━━ Document segment

Each of the foregoing various aspects, together with those set forth in the claims and described in connection with the embodiments of the protective cases summarized above or otherwise disclosed herein may be combined in devices, apparatuses, systems, methods of manufacture and/or uses in any way disclosed herein without limitation.

BRIEF DESCRIPTION OF THE DRAWINGS

These and other features, aspects and advantages are described below with reference to the drawings, which are intended to illustrate but not to limit the invention. In the drawings, like reference characters denote corresponding features consistently throughout similar embodiments.

FIGS. 1A-1F are in order front face, back face, left side, right side, top side and bottom side views of a protective case for a mobile device. The mobile device depicted in the illustration is a depiction of an Apple iPhone 5s mobile phone.

FIGS. 2A and 2B are front and back face perspective views, respectively, of the protective case and mobile device illustrated in FIGS. 1A-1F.

FIGS. 3A and 3B are front and back face perspective views, respectively, of the two components of the enclosure of the protective case illustrated in of FIGS. 1A-1F, wherein the two components are separated and unlatched from one another and the mobile device is not shown to better illustrate the latching mechanism and the interior of the case.

FIGS. 4A and 4B are partially disassembled front and back face views, respectively, of the two components of the enclosure illustrated in FIGS. 1A-1F, wherein the two components are separated and unlatched from one another and from the mobile phone.

FIGS. 5A and 5B are opposing perspective views of a partially disassembled user interface module of the case illustrated in FIGS. 1A-1F that illustrates the assembly and component thereof.

FIG. 6 is a block diagram illustrating the inter-relationship of components of the user interface module of the protective case illustrated in FIGS. 1A-1F.

FIGS. 7A-7E are illustrations and corresponding descriptions of various representative screen shots of the user interface of the interface software application that facilitates the interaction between the wireless user interface control on the case with the operations of the mobile device and in particular the camera feature on the mobile device.

FIG. 8 is an illustration of another implementation of the protective case illustrated in FIGS. 1A-1F, wherein the grip is differently configured and the camera lens aperture includes a lens accessory that is attached thereto via threads or other suitable mechanical or adhesive means. The camera lens accessory may include for example one or more additional convex, concave, flat, or colored lenses that may augment the camera feature.

DETAILED DESCRIPTION OF THE PREFERRED EMBODIMENT

Disclosed herein is a protective case for a mobile device configured to facilitate displaced and wireless control over one or more operational features of a mobile device.

The inventors here recognize that mobile electronic devices, such as cellular and smart phones, lap tops, and tablets, and the like, have been and are increasingly being equipped with add on features and operations that were previously traditionally performed by standalone devices. With such multi-functionality, user ergonomics for controlling those features becomes more and more challenging to implement in a way that is optimum for each of multitude of features or operations.

━━━━
━━ Information shown

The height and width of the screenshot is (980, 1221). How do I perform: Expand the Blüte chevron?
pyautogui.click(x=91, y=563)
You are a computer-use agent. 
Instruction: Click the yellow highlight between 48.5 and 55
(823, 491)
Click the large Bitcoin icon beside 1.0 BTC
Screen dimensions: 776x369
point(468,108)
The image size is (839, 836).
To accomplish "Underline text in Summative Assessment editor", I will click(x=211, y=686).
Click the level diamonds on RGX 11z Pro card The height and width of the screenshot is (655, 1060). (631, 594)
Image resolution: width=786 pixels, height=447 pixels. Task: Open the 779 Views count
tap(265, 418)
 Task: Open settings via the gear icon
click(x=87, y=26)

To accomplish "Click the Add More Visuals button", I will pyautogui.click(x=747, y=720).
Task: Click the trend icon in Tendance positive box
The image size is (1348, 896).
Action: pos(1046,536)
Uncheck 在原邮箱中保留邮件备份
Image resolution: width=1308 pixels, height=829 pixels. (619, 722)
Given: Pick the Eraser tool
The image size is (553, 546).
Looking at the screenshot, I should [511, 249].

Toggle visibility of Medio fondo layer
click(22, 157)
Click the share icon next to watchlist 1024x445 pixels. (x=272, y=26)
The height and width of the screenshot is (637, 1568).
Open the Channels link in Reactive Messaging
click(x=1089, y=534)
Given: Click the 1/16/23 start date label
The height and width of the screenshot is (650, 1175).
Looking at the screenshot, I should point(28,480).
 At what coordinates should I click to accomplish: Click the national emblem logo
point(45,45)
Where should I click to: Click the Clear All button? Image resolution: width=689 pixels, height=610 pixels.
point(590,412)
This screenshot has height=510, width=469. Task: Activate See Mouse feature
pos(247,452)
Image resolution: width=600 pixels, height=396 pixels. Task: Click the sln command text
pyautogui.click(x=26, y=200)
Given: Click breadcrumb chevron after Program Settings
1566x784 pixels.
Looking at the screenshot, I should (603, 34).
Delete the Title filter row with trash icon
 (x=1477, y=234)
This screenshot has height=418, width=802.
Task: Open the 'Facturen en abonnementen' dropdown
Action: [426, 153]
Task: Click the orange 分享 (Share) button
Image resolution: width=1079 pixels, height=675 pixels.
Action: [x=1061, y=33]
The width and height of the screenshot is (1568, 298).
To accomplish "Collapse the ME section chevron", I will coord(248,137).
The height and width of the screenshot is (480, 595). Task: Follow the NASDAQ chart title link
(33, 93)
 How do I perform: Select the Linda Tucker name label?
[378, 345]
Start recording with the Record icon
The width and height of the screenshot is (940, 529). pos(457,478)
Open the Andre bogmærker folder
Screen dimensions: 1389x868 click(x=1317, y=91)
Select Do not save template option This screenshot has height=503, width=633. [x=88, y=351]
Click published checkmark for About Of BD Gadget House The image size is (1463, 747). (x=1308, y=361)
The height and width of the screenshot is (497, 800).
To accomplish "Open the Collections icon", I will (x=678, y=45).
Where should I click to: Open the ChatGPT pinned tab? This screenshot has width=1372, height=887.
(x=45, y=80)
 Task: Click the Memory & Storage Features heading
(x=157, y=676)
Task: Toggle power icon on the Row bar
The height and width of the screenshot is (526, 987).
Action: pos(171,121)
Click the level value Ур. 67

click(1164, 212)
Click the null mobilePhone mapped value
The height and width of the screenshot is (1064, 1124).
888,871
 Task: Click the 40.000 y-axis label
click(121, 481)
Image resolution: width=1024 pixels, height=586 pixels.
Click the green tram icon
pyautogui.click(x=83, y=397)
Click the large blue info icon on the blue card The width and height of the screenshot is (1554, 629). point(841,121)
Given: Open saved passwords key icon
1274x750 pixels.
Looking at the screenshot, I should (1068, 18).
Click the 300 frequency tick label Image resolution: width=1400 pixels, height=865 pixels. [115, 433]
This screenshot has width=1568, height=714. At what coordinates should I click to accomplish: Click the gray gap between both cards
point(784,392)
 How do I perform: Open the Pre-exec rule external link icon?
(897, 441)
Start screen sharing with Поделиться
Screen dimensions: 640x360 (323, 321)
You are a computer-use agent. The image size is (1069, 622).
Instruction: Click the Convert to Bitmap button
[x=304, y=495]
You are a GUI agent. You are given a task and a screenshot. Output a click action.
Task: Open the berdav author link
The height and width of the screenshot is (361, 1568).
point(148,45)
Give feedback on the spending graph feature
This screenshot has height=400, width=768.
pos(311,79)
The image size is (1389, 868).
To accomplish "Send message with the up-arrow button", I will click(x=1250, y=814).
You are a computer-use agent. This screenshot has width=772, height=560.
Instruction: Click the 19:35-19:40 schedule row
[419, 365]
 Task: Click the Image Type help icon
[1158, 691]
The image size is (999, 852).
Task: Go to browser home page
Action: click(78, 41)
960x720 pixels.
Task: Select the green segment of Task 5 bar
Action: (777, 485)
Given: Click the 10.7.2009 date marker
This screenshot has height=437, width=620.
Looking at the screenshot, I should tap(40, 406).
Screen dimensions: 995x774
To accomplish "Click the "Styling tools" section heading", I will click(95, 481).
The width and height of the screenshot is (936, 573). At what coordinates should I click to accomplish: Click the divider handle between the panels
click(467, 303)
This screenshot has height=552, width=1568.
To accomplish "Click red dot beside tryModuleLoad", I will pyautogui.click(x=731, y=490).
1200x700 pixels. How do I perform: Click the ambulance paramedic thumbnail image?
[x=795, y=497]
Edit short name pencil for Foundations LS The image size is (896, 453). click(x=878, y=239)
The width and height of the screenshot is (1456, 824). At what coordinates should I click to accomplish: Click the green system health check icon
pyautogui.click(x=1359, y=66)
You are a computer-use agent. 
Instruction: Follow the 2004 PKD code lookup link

━━━━

Task prompt:
Write out the protective case description from "FIGS. 3A and" up to and including "of the case.". The records are separate material, apart from the protective case description.

Final result:
FIGS. 3A and 3B are front and back face perspective views, respectively, of the two components of the enclosure of the protective case illustrated in of FIGS. 1A-1F, wherein the two components are separated and unlatched from one another and the mobile device is not shown to better illustrate the latching mechanism and the interior of the case.